DIRECTIONS :: The exercise asks you to copy every line below in which "útvary" appears.
Start of SOURCE DATA
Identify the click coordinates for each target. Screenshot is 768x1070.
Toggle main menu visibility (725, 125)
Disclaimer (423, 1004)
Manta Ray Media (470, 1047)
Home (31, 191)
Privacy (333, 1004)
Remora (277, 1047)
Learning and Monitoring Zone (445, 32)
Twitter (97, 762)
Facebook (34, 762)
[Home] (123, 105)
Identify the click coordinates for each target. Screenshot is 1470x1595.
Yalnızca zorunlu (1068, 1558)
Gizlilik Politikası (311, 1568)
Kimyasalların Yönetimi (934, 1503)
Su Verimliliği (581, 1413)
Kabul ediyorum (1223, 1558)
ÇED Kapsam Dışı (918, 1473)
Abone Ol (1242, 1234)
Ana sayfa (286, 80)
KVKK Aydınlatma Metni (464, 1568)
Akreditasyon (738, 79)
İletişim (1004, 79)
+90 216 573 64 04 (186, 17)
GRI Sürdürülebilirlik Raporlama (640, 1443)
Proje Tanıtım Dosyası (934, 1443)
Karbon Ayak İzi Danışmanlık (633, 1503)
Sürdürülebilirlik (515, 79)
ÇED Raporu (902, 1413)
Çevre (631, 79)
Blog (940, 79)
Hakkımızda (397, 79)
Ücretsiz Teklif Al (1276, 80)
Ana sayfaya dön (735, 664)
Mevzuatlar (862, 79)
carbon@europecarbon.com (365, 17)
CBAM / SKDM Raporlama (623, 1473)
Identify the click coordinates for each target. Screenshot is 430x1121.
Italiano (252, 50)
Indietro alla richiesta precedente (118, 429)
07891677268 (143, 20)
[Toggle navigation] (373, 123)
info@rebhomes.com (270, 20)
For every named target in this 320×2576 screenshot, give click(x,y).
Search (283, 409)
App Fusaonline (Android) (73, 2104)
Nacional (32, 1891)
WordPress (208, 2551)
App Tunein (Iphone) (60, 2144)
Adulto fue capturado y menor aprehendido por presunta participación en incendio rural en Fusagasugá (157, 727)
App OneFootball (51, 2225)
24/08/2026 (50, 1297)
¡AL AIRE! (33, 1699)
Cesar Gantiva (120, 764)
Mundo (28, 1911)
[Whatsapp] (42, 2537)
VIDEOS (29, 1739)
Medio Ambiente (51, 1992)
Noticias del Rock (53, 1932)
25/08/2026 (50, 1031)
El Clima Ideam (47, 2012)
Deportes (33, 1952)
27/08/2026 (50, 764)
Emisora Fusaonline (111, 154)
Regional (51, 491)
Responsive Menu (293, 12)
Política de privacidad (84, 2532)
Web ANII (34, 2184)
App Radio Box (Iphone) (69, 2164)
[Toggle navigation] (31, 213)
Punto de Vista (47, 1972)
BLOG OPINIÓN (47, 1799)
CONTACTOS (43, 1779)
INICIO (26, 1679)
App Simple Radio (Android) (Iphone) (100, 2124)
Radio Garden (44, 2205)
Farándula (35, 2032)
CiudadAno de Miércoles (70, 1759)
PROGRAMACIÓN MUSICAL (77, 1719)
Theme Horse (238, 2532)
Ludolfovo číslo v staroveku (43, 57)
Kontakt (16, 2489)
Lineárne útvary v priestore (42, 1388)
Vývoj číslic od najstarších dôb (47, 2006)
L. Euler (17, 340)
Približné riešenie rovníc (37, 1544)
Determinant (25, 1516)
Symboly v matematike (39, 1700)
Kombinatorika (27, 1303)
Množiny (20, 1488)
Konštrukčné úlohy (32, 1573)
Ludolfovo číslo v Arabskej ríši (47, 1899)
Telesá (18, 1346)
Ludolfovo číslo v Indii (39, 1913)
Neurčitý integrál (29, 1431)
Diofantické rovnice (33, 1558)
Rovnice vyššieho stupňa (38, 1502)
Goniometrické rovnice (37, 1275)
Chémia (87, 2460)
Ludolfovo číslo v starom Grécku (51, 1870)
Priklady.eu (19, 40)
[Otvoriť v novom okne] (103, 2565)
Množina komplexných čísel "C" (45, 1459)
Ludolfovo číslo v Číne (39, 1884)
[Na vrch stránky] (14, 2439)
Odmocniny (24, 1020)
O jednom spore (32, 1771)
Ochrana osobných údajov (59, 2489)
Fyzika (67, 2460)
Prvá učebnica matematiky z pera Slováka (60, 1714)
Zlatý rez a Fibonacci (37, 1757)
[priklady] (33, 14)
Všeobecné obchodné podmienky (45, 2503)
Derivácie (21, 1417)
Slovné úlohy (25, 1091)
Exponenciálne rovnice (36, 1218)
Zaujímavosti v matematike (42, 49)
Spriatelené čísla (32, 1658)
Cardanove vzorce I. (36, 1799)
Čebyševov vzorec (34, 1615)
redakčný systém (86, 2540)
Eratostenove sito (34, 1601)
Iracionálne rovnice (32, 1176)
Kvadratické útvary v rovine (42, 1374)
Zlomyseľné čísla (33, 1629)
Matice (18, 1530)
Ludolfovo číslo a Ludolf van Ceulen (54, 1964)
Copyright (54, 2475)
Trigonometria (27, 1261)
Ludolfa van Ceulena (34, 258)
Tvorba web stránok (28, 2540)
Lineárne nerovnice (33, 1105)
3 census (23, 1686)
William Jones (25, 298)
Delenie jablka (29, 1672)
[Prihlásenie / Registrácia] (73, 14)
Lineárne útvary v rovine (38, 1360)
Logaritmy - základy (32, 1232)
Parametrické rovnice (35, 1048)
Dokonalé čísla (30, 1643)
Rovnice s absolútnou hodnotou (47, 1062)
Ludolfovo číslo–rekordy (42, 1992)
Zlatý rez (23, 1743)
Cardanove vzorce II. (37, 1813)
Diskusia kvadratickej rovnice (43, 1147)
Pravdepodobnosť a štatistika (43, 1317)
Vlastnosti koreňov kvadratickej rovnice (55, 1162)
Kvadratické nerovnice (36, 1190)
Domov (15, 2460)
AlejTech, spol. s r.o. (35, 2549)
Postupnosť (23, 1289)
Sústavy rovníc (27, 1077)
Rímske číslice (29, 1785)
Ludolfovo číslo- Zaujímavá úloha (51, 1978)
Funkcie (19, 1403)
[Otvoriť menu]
End of SOURCE DATA
COMPLETED TASK ::
Lineárne útvary v priestore (42, 1388)
Kvadratické útvary v rovine (42, 1374)
Lineárne útvary v rovine (38, 1360)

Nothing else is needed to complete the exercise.